Não se discutia a intencionalidade desses personagens nem a de seus autores. Muito mais por ingenuidade (como a maioria) do que por espírito crítico (como os mais sagazes), seus autores se apropriavam de nossas crenças e emoções, fosse para nos fazer chorar de um despossuído Carlitos, ou gargalhar de um azarado crônico, como o gato Tom, o Coiote do Papa-Léguas ou os Três Patetas.

O nosso querido Mussum construiu sua personagem genial e carismática sobre os estereótipos, sem que jamais fosse questionado por suas intenções.

Tardiamente fui compreender um pouco as complexas estruturas em que se baseiam essas construções. Embora tenha feito o ensino médio focado nas humanidades, foi na faculdade que me deparei com as primeiras análises semiológicas dessas narrativas, podendo ler e dialogar com os grandes mestres do tema, através de seus textos e idéias.
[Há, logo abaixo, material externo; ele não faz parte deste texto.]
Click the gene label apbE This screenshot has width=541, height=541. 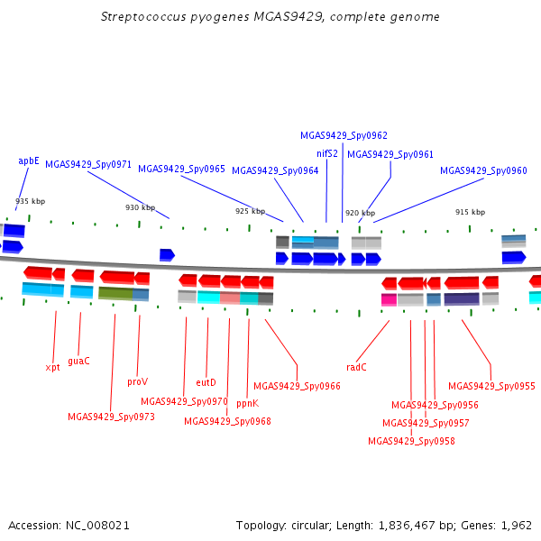[x=29, y=161]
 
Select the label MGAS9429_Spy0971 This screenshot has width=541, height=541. [x=88, y=165]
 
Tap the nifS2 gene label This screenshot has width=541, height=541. [x=327, y=153]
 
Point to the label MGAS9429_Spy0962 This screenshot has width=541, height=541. [x=344, y=136]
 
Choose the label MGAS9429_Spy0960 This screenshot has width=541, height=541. [x=483, y=170]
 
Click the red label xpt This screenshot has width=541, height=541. [x=52, y=367]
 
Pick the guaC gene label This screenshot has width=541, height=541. [x=78, y=361]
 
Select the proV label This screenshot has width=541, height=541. [x=137, y=382]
Foi quase doloroso saber…

Por que não tive essa dimensão desde o sempre?

Porque a Educação brasileira tem problemas complexos, que vão desde o magistério (formação e valorização, por exemplo), até a grade curricular, eficiência, evasão, dicotomia entre público e privado…
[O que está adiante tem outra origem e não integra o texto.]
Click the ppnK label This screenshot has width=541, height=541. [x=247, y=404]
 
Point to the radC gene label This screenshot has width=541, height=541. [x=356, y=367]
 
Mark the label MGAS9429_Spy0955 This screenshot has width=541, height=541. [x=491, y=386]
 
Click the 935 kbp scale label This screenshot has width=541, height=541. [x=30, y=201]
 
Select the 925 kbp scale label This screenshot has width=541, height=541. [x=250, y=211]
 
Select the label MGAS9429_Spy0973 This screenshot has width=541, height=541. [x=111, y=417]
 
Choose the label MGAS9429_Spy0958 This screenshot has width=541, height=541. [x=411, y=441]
Mas nenhum deles é mais grave e emergencial do que separar a escola que temos da escola que deveríamos ter.

A sociedade brasileira se constituiu e acomodou através dos privilégios, e usa a escola como trincheira entre o ter e o não ter. A forma como escolhemos a escola de nossos filhos reflete isso pateticamente. Em tese, escolhemos a não escola; aquela que se destaca de todas as outras e vai colocar nossa prole no topo da cadeia alimentar.

Não há uma discussão sobre doutrinação política nessas escolas.

Como não houve quando resolveram tornar obrigatório o ensino religioso nas escolas públicas. Aliás, grande parte das escolas privadas são religiosas, nascidas dentro das mesmas religiões neo judaicas que dividem o céu e a terra em classes sociais, justificando monarquias.

Quando reincluíram filosofia na grade escolar, ninguém protestou contra o fato de que os professores de história ocuparam aquelas vagas, lecionando a história do pensamento, no lugar do pretendido pensamento. A escola da maioria não é a escola destinada à libertação

Não está se debatendo a construção do pensamento crítico dentro das escolas brasileiras. Os movimentos estudantis e de professores não propõem nada além das surradas greves por salários, palavras de ordem desgastadas pelo tempo e ocupações.

Governantes e a sociedade civil só falam em reintegração de posse e volta às aulas…

Me sinto aprisionado em um desenho animado, com um personagem perverso dominando a cena, e cujo desfecho nem é mais previsível, mas esperado, assimilado e absorvido como parte inexorável da minha existência.

Como a maioria dos simplórios, sou obrigado a concluir que às classes dominantes - assim como às classes intelectuais, que têm uma espécie de aderência inata ao poder - o que interessa é manter as massas onde estão: aprisionadas ao espetáculo. Com suas Olas sincronizadas entre levanta e abaixa, enquanto as gentes sérias cuidam do que é importante.

Continuamos estigmatizando os diferentes. Apenas trocamos o turno da guarda.